Further, the average particle size and the specific surface area of the nickel oxide powders of Samples 1 to 5 were measured. The average particle size was determined as the average particle size D50 at a volume integration of 50% from the particle size distribution obtained by measuring by the laser diffraction / scattering method. The specific surface area was determined by the BET method by adsorbing nitrogen gas. The sulfur (S) grade, chlorine (Cl) grade, sodium (Na) grade, specific surface area, and average particle size D50 of the nickel oxide powders of these samples 1 to 5 are shown in Table 1 below.

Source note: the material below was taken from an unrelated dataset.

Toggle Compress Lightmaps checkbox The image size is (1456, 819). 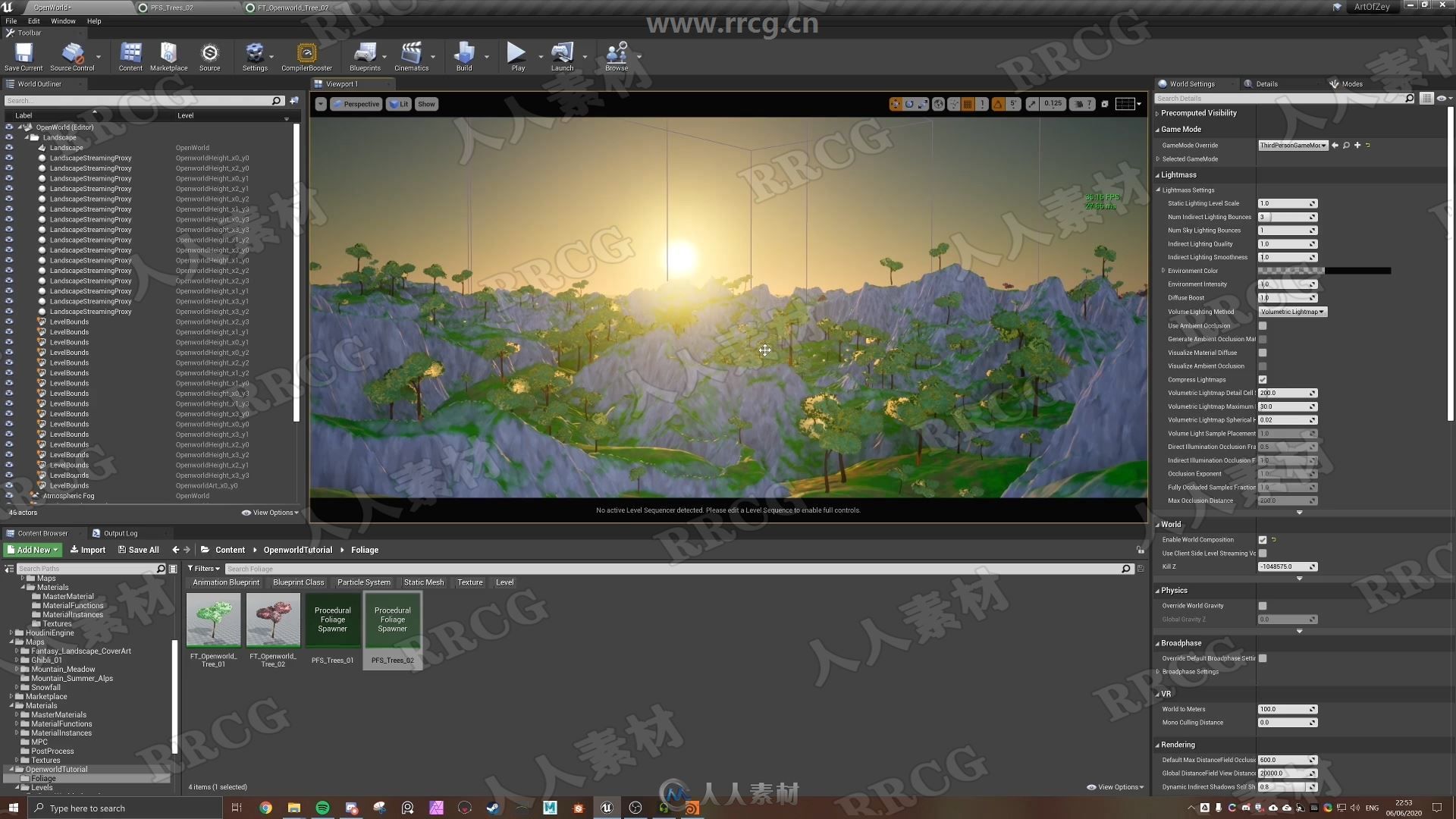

As can be seen from Table 1 above, the nickel oxide powders of Samples 1 to 3 produced by the production method satisfying the requirements of the present invention all have a specific surface area in the range of 0.1 m ² / g or more and less than 1.0 m ² / g. The average particle size D50 was in the range of 5.0 μm or more and 20 μm or less. On the other hand, the nickel oxide powders of Samples 4 to 5 produced by the production method not satisfying the requirements of the present invention had an average particle size D50 within the range of 5.0 μm or more and 20 μm or less, but all had a specific surface area of 0. It was out of the range of .1 m ² / g or more and less than 1.0 m ² / g. Except for the sulfur grade of 20 mass of sample 3 and the sulfur grade of 70 mass ppm of sample 5, the nickel oxide powders of samples 1 to 5 had an impurity grade of less than 10 mass ppm.

Claims (5)

A method for producing nickel oxide powder having the form of secondary particles in which primary particles are aggregated. Nickel sulfate aqueous solution is neutralized with an alkaline aqueous solution containing an alkali metal hydroxide as an alkaline component to obtain water. A crystallization step of crystallizing particles containing nickel oxide as a main component and a heat treatment of the particles containing nickel hydroxide as a main component in a non-reducing atmosphere at an atmospheric temperature of 900 ° C. or higher and lower than 1100 ° C. A method for producing nickel oxide powder, which comprises a heat treatment step for producing. The method for producing nickel oxide powder according to claim 1, wherein the alkaline aqueous solution contains sodium carbonate in an amount of 0.4 to 0.8 mol / L. The method for producing nickel oxide powder according to claim 2, wherein the alkali metal hydroxide is sodium hydroxide. A nickel oxide powder in the form of secondary particles formed by aggregation of primary particles, the specific surface area measured by the BET method is less than 0.1 m 2 / ^g or more 1.0 m 2 / ^g, a laser diffraction scattering method A nickel oxide powder characterized in that the measured average particle size D50 of the secondary particles is 5.0 μm or more and 20 μm or less. The nickel oxide powder according to claim 4, wherein the sulfur grade is 100 mass ppm or less, the chlorine grade is 50 mass ppm or less, and the total alkali metal grade is 20 mass ppm or less.